How were the URLs determined? Perhaps i can poke around to see if they should be slightly different on my end for some reason.

EionRobb commented 2 months ago

The URL comes from the server, and we store in messages_host after we subscribe to the event stream https://github.com/EionRobb/purple-teams/blob/master/teams_messages.c#L1946

Would be good to understand if they're different, because that kinda sounds like what was going on in https://github.com/EionRobb/purple-teams/issues/53#issuecomment-2026175543 - maybe compare vs what the browser does (can use mitmproxy or Charles to sniff the traffic and compare)

yourealwaysbe commented 1 month ago

Thanks. I added a debug to see what the response from francecentral was.
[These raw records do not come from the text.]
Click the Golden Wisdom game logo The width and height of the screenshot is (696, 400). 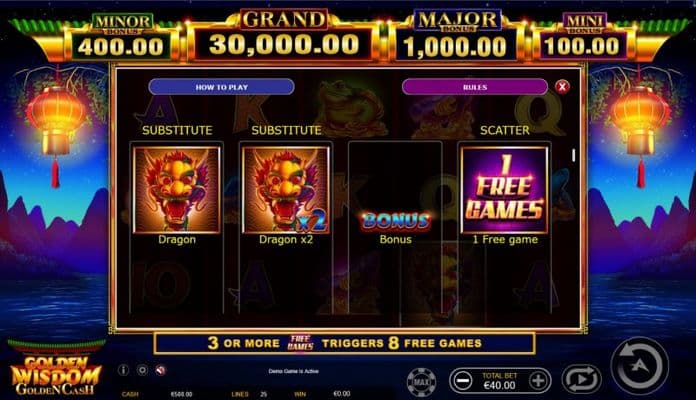pyautogui.click(x=56, y=374)
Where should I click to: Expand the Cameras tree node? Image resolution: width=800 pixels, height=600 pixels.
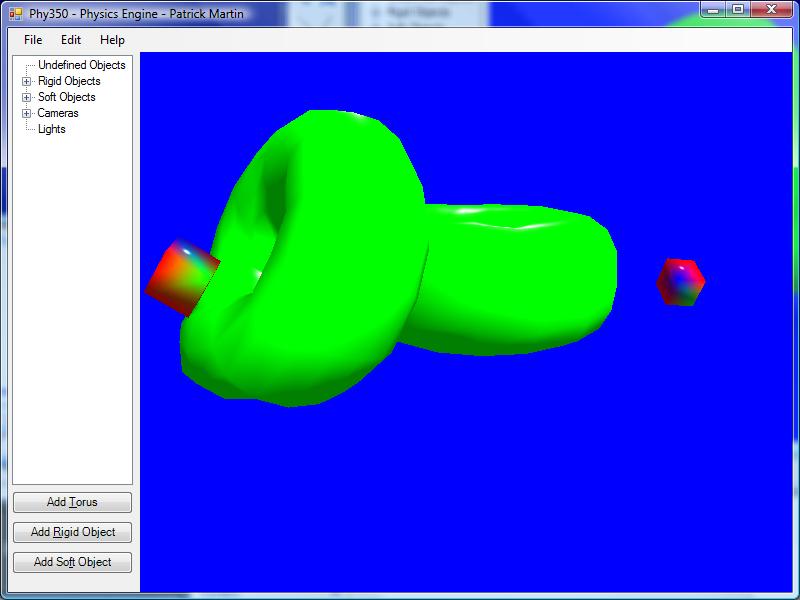pos(27,113)
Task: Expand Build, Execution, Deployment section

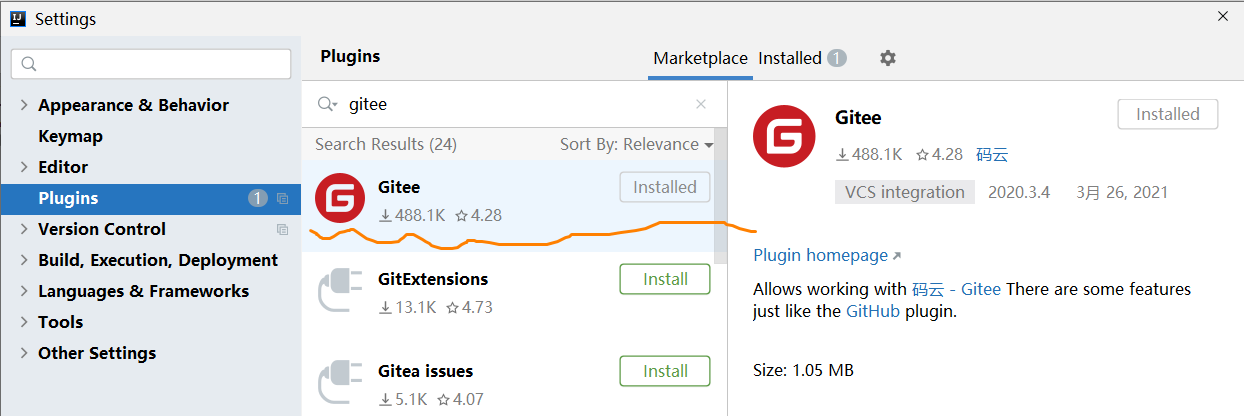Action: pos(24,260)
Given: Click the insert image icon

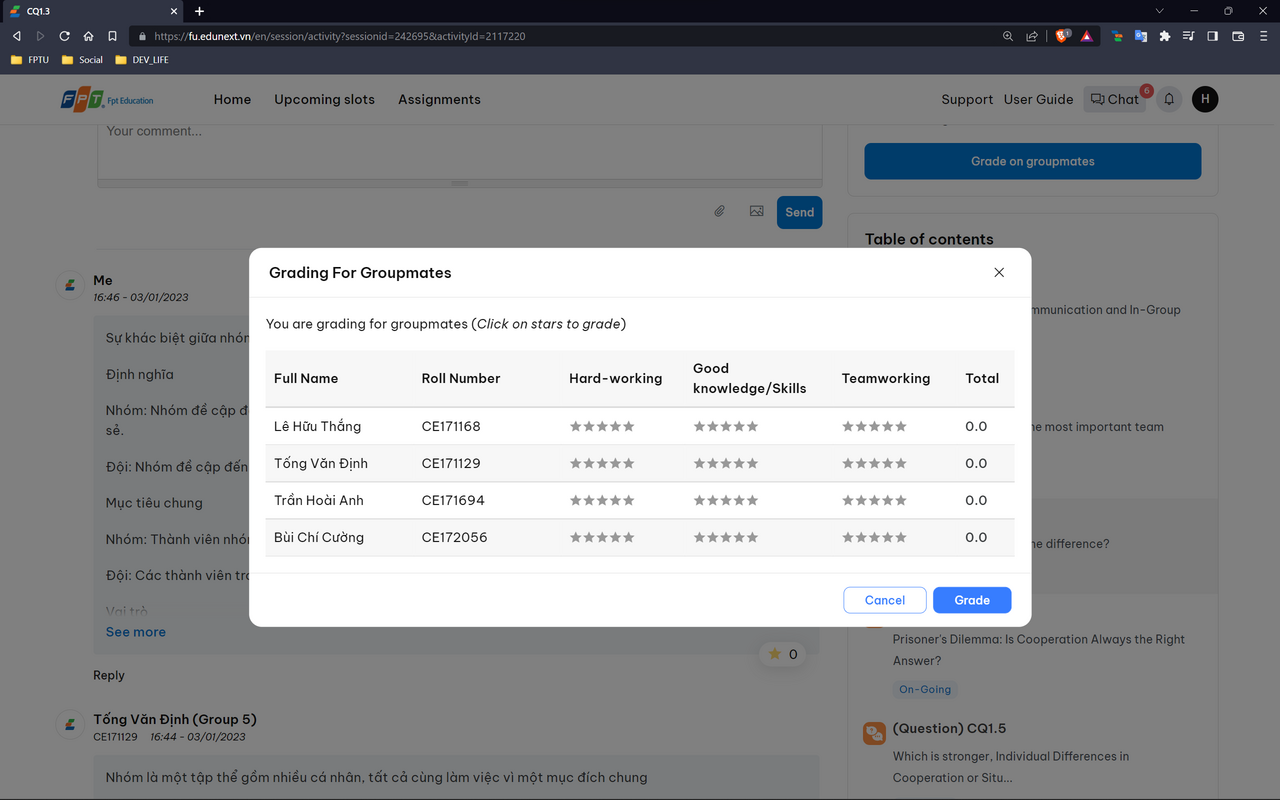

Looks like it's forbidden:

DEBUG teams: executing callback for https://francecentral-prod.notifications.teams.microsoft.com/users/8:orgid.../endpoints/.../events/poll?cursor=1720427450&epfs=srt with data '{"code":"Forbidden","subcode":"None","message":"Request from this platform and client version not allowed"}'

yourealwaysbe commented 1 month ago

From snooping through the web client logs, i changed TEAMS_CLIENTINFO_VERSION to 1415/24053101421 and the polling seems to work again.

scottbender commented 1 month ago

Just popping in to say that only_use_websocket reduced my cpu from 60-70% to almost nothing...